Ceny nie są kosmiczne (sam nigdy nie kupowałem), pytać należy
w sklepach turystycznych. Znajomy ma taki sklep w Warszawie,
dowiem się o dystrybutora. Ja takie coś widziałem pierwszy raz
30 lat temu, więc żadna tam nowość. O, nawet znalazłem on-line:
http://www.sklep-militarny.com.pl/swiatla-chemiczne-
lighstick-c-74.html
--
Jarek
-
75. Data: 2012-02-09 12:45:40
Temat: Re: Świetlówki ...
Od: "J.F" <j...@p...onet.pl>
Użytkownik "Jarosław Sokołowski" napisał w
Desoft napisał:
> A mnie zawsze powtarzali: nie czytaj po ciemku.

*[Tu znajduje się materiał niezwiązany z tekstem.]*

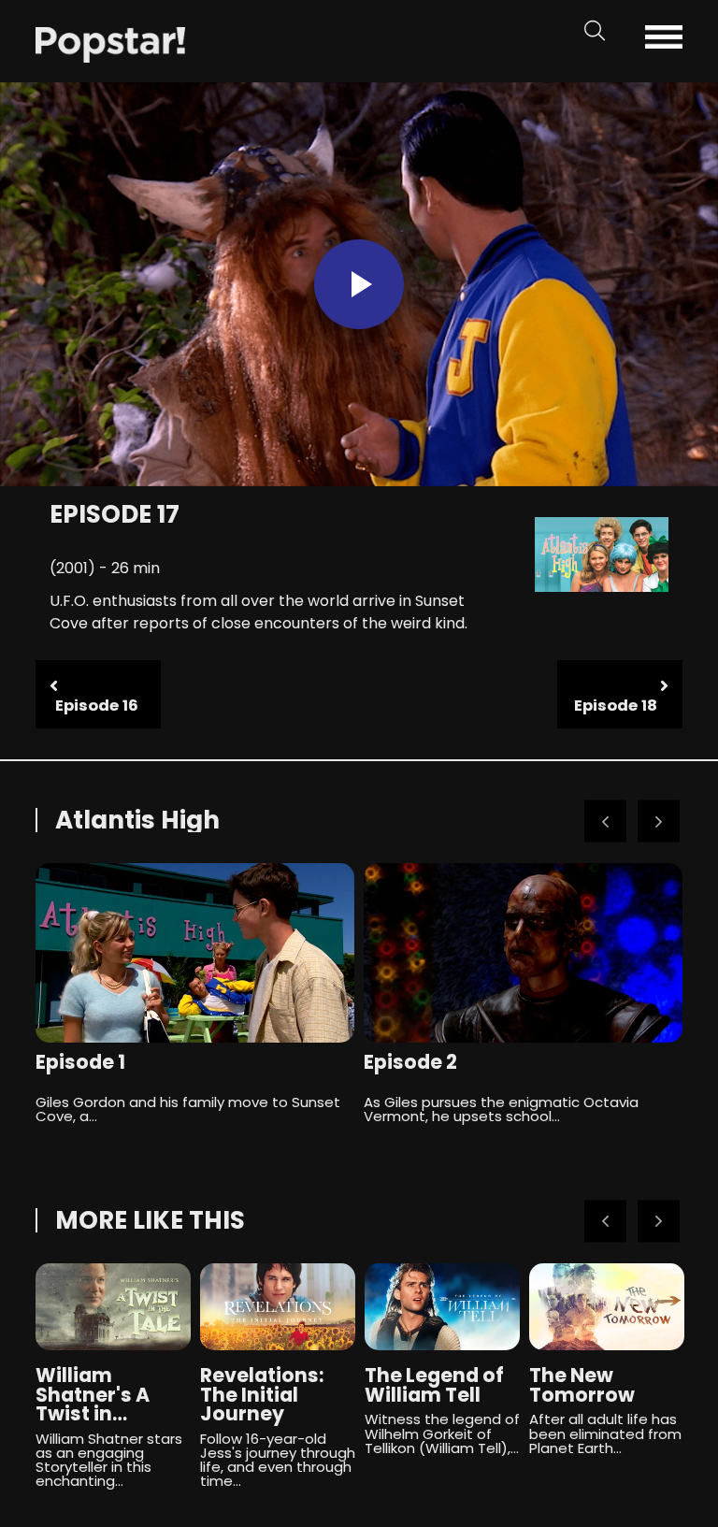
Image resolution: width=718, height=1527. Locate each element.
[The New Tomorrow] (606, 1306)
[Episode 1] (195, 953)
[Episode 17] (110, 43)
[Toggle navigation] (677, 37)
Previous (605, 821)
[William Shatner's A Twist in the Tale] (113, 1306)
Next (659, 821)
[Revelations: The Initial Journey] (277, 1306)
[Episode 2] (523, 953)
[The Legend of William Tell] (442, 1306)
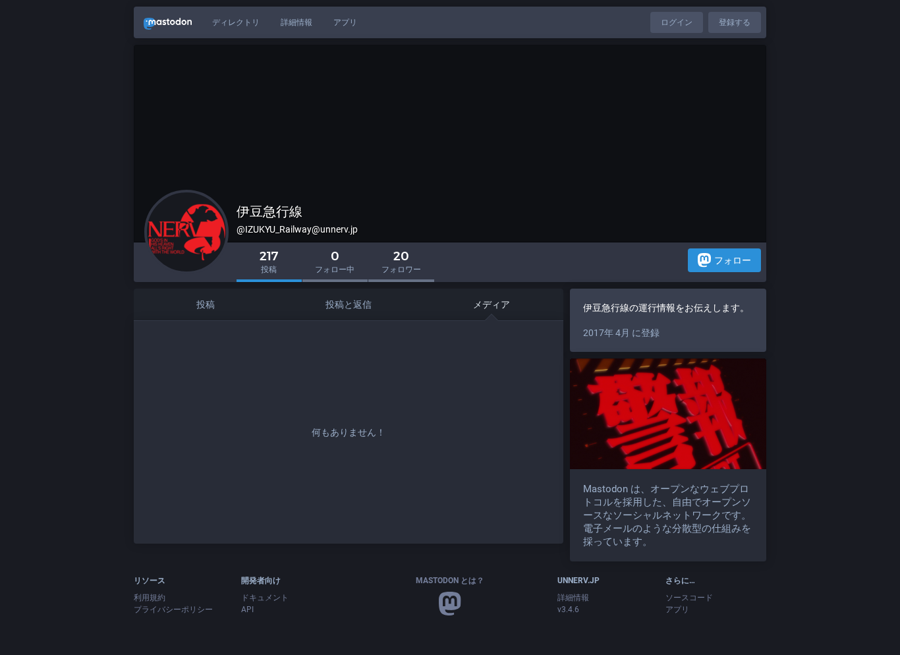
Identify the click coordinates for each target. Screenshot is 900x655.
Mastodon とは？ (450, 580)
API (247, 609)
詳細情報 (296, 22)
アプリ (345, 22)
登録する (734, 22)
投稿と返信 (348, 304)
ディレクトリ (236, 22)
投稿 (205, 304)
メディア (491, 304)
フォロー (732, 260)
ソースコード (689, 597)
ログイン (676, 22)
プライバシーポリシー (173, 609)
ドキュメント (265, 597)
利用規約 (149, 597)
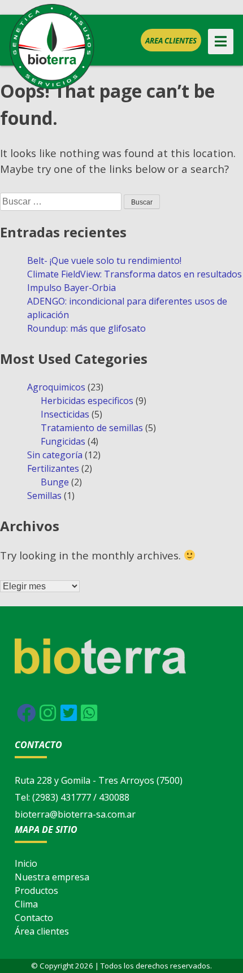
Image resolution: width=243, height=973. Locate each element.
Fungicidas (63, 441)
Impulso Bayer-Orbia (71, 287)
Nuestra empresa (52, 877)
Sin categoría (55, 455)
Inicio (26, 863)
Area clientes (171, 41)
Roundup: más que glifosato (86, 328)
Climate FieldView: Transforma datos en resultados (134, 274)
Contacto (34, 917)
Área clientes (42, 931)
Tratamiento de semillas (92, 428)
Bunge (55, 482)
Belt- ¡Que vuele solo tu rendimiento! (104, 260)
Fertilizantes (53, 468)
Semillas (44, 495)
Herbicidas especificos (87, 400)
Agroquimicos (56, 387)
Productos (36, 890)
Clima (26, 904)
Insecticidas (65, 414)
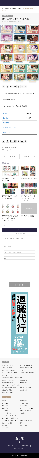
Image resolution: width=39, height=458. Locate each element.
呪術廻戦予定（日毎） (8, 382)
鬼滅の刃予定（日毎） (8, 392)
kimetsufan (12, 147)
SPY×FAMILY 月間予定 (26, 365)
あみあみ (6, 118)
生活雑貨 (4, 425)
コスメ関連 (5, 408)
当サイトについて (19, 448)
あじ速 (19, 438)
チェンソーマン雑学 (7, 375)
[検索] (31, 3)
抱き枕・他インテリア (26, 420)
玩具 (21, 423)
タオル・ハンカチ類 (25, 410)
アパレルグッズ (24, 403)
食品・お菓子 (23, 425)
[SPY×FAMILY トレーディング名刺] (28, 156)
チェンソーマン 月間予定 (27, 373)
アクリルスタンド (7, 403)
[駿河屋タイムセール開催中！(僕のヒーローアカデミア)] (11, 156)
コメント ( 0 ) (19, 230)
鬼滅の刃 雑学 (23, 390)
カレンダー (5, 405)
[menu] (36, 3)
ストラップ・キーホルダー (27, 408)
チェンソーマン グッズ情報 (9, 373)
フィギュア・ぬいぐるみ (9, 415)
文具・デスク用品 (7, 423)
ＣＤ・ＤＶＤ (6, 428)
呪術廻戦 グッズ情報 (8, 380)
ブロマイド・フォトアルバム (10, 418)
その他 (21, 370)
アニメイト (6, 132)
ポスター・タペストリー (9, 420)
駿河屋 (5, 113)
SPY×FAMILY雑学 (7, 368)
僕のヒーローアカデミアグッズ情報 (12, 378)
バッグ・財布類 (6, 413)
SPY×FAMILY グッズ (7, 16)
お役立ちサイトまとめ (8, 370)
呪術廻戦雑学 (23, 382)
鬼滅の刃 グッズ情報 (25, 387)
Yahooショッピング (9, 127)
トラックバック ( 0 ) (19, 233)
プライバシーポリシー (14, 446)
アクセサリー (23, 401)
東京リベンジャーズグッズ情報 (11, 385)
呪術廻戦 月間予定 (25, 380)
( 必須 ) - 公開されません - (13, 252)
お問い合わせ (26, 446)
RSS (19, 442)
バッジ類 (22, 413)
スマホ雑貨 (5, 410)
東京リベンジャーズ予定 (9, 387)
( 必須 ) (7, 246)
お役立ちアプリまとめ (26, 368)
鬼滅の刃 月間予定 (7, 390)
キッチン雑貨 (23, 405)
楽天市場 (6, 123)
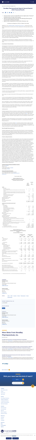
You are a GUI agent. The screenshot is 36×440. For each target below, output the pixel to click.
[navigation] (33, 2)
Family (9, 295)
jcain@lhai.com (4, 293)
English (3, 308)
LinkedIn (11, 167)
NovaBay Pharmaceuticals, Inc (20, 25)
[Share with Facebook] (9, 12)
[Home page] (5, 2)
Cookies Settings (8, 438)
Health (11, 295)
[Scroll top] (32, 386)
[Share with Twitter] (7, 12)
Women (18, 295)
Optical (27, 295)
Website (8, 168)
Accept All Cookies (15, 438)
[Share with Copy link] (13, 12)
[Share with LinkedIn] (5, 12)
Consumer (15, 295)
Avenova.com (4, 174)
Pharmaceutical (23, 295)
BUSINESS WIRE (11, 25)
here (26, 113)
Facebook (7, 165)
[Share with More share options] (15, 12)
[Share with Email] (11, 12)
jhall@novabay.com (5, 285)
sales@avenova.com (16, 173)
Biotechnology (10, 297)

>No to dobrze powtarzali. Na metr kwadratowy powierzchni oświetlonej
>prostopadłymi promieniami słonecznymi przypada około kilowata mocy.
>Mocy światła, a nie zastępującej Słońce żarówki.
Swiatla to chyba z pol kW.
>Nie da się (w codziennej praktyce) przy sztucznym oświetleniu
>osiągnąć parametrów światła naturalnego.
Ale tez nie chcemy. Zle sie czyta na plazy - za mocne oswietlenie.
O ile pamietam to zaleca sie kilkaset lux - czyli mniej wiecej jedna
60-100W zarowka z oprawa kierujaca swiatlo na biurko powinna
wystarczyc.
Dodatkowo nalezy oswietlic reszte otoczenia, i wychodzi nam pare
tysiecy lm na pokoj.
Albo pare m^2 okna przy zachmurzonym niebie.
>Nie da sie oślepnąć od zbyt silnego sztucznego oświetlenia,
Chyba da, choc to raczej przemyslowej instalacji wymaga :-)
setka mW z lasera prosto w oko i nie gwarantuje calosci siatkowki.
J.
-
76. Data: 2012-02-09 12:47:58
Temat: Re: Świetlówki ...
Od: "J.F" <j...@p...onet.pl>
Użytkownik "Jarosław Sokołowski" napisał w wiadomości
Pan J.F napisał:
>>> Przy takiej ekologi to gdzie wbijesz łopatę tam wykopiesz rtęć.
>> No wiesz, jakby nie patrzec, to ona ciagle jest z ziemi kopana :-)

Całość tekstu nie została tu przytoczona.